## Extract provided
****

The Dangers of False Religion
On 30 August 2009, the Twenty-Second Sunday of the Year, I preached about the danger of the false religion which arises from belonging to the tribe rather than believing the Word. Given the complicity of so many nominal Catholics in the various catastrophes now unfolding in the nation's political life, it seems timely to recall what I said following the funeral of Senator Ted Kennedy:
In the first lesson from Deuteronomy, Moses instructs the children of Israel: “In your observance of the commandments of the LORD, your God, which I enjoin upon you, you shall not add to what I command you nor subtract from it.”
In the second lesson from the Letter of St. James, the Apostle urges the disciples of the Lord Jesus: “Be doers of the word and not hearers only, deluding yourselves.”
And in the Gospel from Mark, the Lord Jesus excoriates the Pharisees: “Well did Isaiah prophesy about you hypocrites, as it is written: This people honors me with their lips, but their hearts are far from me, in vain do they worship me, teaching as doctrines the commandments of men.”
In each case, Sacred Scripture warns us today against the danger of false religion. Here we must first note a problem for modern man: If all religion is merely a private matter of taste, how can there be true religion and false religion? This is one of the many reasons why neither a Christian nor a Jew before us may ever consent to the assertion that religion is a private matter of personal taste. Now in Christian thought, there are two kinds of false religion: worshipping false gods is the first, and worshipping the true God in a false way is the second. There are many religions in the world, but only three of them claim to be revealed by God: Judaism, Christianity, and Islam. Jews and Christians believe that Muslims worship the true God but in a way invented by man, and that very possibility reminds Christians of the danger posed to us by the second kind of false religion: replacing divine revelation with human wisdom and calling it faith. In the teaching of Moses and the Lord Jesus, this very simply constitutes false religion.
For the past two months, we have been reviewing the Eight Principles of Evangelical Catholicism to help us understand the challenges posed by false religion in our day, and perhaps the most dangerous false religion we face is what I call cultural Catholicism, which begins by belonging to the tribe rather than by believing the Word. “Of course I’m Catholic,” the cultural Catholic exclaims, “my great-grandmother was from Sicily.” This is false religion. Fill in the blank to account for your own tribe, but if ethnic identity is the only source of one’s religion, then that religion is false. No one is born a Christian; each man is born only a child of Adam and a child of wrath and must be born again a child of God by water and the Holy Spirit. The sacrament of Baptism, like all the sacraments of the New Covenant, is a sacrament of faith: faith in the Word of God, the Word of God made flesh in the womb of the Virgin Mary. And it is belief in that Word, not the place on the map in which one’s ancestors were born, that makes one a disciple of the Lord Jesus.

****

## Given data
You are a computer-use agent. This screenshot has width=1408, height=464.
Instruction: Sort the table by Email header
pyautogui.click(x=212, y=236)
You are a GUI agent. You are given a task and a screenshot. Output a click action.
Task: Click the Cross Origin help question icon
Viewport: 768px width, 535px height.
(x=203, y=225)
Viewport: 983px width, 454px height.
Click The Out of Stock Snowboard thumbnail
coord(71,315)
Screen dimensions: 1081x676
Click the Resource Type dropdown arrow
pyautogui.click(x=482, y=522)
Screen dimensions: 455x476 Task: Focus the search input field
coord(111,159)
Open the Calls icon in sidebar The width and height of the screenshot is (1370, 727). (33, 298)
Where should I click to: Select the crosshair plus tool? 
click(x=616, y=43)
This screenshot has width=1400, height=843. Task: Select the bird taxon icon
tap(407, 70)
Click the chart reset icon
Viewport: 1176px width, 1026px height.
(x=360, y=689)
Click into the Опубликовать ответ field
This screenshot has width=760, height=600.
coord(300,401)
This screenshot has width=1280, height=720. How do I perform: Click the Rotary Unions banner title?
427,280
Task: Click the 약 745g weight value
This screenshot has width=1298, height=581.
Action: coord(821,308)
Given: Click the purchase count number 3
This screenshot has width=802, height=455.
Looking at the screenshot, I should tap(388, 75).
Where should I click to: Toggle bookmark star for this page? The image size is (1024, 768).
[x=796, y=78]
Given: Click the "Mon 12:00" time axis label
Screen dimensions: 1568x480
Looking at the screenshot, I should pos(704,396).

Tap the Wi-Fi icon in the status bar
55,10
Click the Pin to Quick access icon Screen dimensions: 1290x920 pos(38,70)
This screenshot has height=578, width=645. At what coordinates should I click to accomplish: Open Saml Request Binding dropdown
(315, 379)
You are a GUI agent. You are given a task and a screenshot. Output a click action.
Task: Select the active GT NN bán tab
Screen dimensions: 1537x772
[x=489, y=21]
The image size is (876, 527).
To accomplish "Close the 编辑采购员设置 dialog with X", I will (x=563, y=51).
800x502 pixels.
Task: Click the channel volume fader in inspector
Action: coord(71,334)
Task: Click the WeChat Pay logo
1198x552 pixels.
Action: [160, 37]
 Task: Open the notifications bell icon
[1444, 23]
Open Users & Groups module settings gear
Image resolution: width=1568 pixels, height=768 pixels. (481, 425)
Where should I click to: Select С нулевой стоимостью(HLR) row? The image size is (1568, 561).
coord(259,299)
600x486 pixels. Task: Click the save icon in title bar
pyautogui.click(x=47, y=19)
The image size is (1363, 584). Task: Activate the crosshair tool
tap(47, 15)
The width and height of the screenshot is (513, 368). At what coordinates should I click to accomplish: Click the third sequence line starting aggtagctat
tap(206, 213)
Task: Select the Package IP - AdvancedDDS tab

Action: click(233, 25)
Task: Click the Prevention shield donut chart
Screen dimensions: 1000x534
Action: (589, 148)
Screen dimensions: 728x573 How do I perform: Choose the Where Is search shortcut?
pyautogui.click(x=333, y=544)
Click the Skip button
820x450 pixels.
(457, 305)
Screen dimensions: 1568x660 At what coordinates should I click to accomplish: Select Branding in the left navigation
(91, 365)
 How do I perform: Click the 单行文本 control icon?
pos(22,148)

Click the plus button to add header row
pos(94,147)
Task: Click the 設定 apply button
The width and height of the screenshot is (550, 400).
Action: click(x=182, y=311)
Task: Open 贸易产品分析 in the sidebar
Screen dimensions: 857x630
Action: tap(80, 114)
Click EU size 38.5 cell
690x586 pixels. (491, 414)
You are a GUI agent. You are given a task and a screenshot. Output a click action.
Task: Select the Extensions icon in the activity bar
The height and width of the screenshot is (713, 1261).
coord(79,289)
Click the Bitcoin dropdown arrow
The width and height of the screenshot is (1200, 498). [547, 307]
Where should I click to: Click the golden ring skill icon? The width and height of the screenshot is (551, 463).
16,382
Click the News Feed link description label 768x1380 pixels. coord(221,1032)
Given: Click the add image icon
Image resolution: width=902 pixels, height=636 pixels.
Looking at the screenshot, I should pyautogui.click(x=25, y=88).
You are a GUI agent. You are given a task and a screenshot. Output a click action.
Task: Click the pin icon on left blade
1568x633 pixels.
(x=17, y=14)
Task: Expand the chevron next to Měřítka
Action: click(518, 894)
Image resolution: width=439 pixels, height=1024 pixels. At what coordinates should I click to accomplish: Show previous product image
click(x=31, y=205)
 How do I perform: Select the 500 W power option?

****

## Task brief
Continue the sermon on the dangers of false religion, starting right after its last sentence.

## Exercise output
The false religion of cultural Catholicism is crumbling fast before our eyes: today one in ten Americans is an ex-Catholic. This is what happens when membership in the tribe, rather than faith in the Word, is the foundation of one’s religion: once the bonds of tribal loyalty are loosened, religious identity is the first thing to be cast off. But there was once a time when cultural Catholicism, whatever its flaws, was a powerful force in American life, shaping our great cities and raising up vast networks of parishes, hospitals, school, colleges and universities, announcing the arrival on these new shores of the ancient Church. And perhaps no family in American history better embodies this sort of cultural Catholicism than the storied Kennedy clan of Boston.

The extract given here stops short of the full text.